Provided material =>
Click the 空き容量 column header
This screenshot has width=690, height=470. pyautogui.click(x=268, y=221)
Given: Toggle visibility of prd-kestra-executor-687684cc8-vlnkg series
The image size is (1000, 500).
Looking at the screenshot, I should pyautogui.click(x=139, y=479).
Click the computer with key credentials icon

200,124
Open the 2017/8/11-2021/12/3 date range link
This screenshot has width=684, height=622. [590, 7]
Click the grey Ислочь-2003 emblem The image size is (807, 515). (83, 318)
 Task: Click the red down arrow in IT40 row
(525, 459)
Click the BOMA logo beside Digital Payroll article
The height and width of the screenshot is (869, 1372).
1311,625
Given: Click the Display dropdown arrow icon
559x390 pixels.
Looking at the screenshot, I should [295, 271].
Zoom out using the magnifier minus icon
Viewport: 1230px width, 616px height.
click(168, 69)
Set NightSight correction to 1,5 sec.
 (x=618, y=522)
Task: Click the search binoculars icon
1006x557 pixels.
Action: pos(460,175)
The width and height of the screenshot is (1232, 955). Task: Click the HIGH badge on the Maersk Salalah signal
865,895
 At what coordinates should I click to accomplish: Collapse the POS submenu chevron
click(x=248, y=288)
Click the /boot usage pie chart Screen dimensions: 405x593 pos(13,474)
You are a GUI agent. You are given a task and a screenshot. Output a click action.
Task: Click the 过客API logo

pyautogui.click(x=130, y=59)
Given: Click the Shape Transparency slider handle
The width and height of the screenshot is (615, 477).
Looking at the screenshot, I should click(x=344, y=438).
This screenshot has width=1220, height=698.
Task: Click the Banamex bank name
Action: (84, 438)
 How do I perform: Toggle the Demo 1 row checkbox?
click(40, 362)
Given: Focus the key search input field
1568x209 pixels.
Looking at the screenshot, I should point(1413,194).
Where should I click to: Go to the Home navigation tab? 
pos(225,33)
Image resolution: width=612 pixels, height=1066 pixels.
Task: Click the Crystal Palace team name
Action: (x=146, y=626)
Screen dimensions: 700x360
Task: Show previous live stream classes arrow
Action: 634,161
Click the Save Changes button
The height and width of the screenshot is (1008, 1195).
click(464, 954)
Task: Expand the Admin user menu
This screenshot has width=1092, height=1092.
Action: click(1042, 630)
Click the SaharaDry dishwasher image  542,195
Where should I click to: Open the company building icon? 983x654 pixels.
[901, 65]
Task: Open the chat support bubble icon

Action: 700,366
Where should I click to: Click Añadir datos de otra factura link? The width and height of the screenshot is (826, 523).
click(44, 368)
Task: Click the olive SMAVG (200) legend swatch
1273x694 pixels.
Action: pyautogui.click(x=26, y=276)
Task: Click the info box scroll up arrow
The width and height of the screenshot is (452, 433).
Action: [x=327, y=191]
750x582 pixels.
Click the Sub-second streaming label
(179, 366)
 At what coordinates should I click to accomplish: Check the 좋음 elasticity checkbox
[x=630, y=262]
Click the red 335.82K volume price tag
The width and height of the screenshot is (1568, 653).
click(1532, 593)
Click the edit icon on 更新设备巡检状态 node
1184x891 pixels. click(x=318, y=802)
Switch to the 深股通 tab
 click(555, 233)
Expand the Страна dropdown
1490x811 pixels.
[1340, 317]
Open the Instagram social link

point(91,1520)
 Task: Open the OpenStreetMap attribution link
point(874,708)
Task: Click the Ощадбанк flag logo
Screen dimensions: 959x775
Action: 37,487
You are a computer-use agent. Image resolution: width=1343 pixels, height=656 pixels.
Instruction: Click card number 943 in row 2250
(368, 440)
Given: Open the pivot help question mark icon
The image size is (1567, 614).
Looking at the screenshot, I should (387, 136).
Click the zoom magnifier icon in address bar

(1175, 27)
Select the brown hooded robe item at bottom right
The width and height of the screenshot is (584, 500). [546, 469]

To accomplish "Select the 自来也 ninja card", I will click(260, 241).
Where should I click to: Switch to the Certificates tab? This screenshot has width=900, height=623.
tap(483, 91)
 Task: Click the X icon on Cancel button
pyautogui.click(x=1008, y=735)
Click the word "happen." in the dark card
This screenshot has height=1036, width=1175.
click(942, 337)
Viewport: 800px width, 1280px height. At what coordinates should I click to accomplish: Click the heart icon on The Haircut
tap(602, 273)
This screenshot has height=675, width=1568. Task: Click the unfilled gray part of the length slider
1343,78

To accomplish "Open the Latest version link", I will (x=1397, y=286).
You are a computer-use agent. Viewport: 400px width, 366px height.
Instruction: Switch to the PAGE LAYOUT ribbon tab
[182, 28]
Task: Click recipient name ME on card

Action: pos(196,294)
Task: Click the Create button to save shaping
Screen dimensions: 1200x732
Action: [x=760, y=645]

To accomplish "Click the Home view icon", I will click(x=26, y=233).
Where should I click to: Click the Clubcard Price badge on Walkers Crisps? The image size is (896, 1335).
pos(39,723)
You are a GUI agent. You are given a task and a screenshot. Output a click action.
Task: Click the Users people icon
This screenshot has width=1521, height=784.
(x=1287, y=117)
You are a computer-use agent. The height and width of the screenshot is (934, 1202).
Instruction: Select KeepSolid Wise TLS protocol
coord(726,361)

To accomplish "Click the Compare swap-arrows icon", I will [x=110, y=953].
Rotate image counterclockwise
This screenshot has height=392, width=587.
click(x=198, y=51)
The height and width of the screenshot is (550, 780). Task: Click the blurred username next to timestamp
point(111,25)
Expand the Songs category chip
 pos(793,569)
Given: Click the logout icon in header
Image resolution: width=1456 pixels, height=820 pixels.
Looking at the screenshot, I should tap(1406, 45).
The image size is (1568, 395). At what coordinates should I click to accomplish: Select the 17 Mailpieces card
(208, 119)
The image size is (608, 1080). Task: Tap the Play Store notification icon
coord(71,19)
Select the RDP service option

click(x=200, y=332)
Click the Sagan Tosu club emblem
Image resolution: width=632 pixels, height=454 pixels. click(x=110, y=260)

Your goal =>
Start with the first line. Please copy exactly each line of the listing through the one with "Task: Expand the Admin user menu", including it.

Completed exercise =>
Click the 空き容量 column header
This screenshot has width=690, height=470. pyautogui.click(x=268, y=221)
Given: Toggle visibility of prd-kestra-executor-687684cc8-vlnkg series
The image size is (1000, 500).
Looking at the screenshot, I should pyautogui.click(x=139, y=479).
Click the computer with key credentials icon

200,124
Open the 2017/8/11-2021/12/3 date range link
This screenshot has width=684, height=622. [590, 7]
Click the grey Ислочь-2003 emblem The image size is (807, 515). (83, 318)
 Task: Click the red down arrow in IT40 row
(525, 459)
Click the BOMA logo beside Digital Payroll article
The height and width of the screenshot is (869, 1372).
1311,625
Given: Click the Display dropdown arrow icon
559x390 pixels.
Looking at the screenshot, I should [295, 271].
Zoom out using the magnifier minus icon
Viewport: 1230px width, 616px height.
click(168, 69)
Set NightSight correction to 1,5 sec.
 (x=618, y=522)
Task: Click the search binoculars icon
1006x557 pixels.
Action: pos(460,175)
The width and height of the screenshot is (1232, 955). Task: Click the HIGH badge on the Maersk Salalah signal
865,895
 At what coordinates should I click to accomplish: Collapse the POS submenu chevron
click(x=248, y=288)
Click the /boot usage pie chart Screen dimensions: 405x593 pos(13,474)
You are a GUI agent. You are given a task and a screenshot. Output a click action.
Task: Click the 过客API logo

pyautogui.click(x=130, y=59)
Given: Click the Shape Transparency slider handle
The width and height of the screenshot is (615, 477).
Looking at the screenshot, I should click(x=344, y=438).
This screenshot has width=1220, height=698.
Task: Click the Banamex bank name
Action: (84, 438)
 How do I perform: Toggle the Demo 1 row checkbox?
click(40, 362)
Given: Focus the key search input field
1568x209 pixels.
Looking at the screenshot, I should point(1413,194).
Where should I click to: Go to the Home navigation tab? 
pos(225,33)
Image resolution: width=612 pixels, height=1066 pixels.
Task: Click the Crystal Palace team name
Action: (x=146, y=626)
Screen dimensions: 700x360
Task: Show previous live stream classes arrow
Action: 634,161
Click the Save Changes button
The height and width of the screenshot is (1008, 1195).
click(464, 954)
Task: Expand the Admin user menu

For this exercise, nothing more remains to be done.